FLOATED IN A TANK.

He had noted a large zinc-lined wooden tank on the upper floor, used for holding water, and which he thought might be used for a boat, when suddenly the crash came and he knew no more for possibly an hour. He recovered consciousness to find himself floating in the tank on the surging waters, bruised, bleeding and almost drowned. He managed to escape to higher ground in a short while and crawled into a deserted house, where he spent a night of horror, suffering from his injuries and momentarily expecting death. As soon as daylight came he sought surgical assistance, and then saw the awful results of the hurricane’s work. Mr. Fonda is bruised all over, and has a deep wound on the back of his head, but no bones were broken and he is able to be at work.

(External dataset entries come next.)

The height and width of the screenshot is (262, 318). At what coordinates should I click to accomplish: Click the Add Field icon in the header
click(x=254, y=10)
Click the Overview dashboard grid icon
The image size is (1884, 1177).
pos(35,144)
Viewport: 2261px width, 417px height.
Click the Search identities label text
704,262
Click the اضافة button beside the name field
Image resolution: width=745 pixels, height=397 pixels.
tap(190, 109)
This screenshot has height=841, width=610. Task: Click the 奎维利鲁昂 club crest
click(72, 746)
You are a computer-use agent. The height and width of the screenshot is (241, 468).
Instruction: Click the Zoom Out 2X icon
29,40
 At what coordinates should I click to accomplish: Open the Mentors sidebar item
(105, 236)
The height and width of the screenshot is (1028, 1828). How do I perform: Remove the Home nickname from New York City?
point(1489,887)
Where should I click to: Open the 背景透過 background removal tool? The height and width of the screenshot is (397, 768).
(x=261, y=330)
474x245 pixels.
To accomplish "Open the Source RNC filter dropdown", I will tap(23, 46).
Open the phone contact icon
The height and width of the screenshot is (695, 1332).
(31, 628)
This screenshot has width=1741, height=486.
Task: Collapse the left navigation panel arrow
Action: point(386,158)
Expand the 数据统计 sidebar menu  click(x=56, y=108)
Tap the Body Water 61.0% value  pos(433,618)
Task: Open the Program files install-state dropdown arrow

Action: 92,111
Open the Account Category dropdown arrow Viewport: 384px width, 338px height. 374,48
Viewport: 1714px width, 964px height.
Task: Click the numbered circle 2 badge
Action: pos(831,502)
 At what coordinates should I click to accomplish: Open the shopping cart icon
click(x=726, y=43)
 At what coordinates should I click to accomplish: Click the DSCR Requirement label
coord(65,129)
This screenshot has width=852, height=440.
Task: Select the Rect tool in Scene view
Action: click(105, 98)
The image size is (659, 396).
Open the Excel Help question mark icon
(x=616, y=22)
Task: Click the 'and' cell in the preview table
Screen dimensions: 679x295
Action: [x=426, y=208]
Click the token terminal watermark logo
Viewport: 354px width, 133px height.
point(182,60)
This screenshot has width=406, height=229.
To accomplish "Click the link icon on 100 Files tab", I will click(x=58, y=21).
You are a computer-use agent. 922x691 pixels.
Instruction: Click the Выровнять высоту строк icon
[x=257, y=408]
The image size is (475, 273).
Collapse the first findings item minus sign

E. F. Adams, chief clerk in the Santa Fe passenger department, at Galveston, is also a flood sufferer, but happily his family are in St. Louis at present, and his residence, being at Alvin, only suffered slight damage. He said that he and fifty-two others occupied the Santa Fe general offices on the night of the storm, and, in his opinion, very few of them, if any, realized the awfulness of the disaster until next day, as the sheet-iron roof on the train shed became loose early in the evening, and the tremendous noise it made in flopping up and down prevented them from hearing the crash of falling buildings, or, perhaps, the screams of drowning human beings during the night.

It was only when they came out next morning, Mr. Adams said, that he realized what the storm meant to thousands in the fated city. Almost the first object that met his eyes was the corpse of a child lying on the sidewalk, which staggered him, and with the sickening sights afterward presented to his view, gave him a shock whose gruesomeness it will take a lifetime to efface.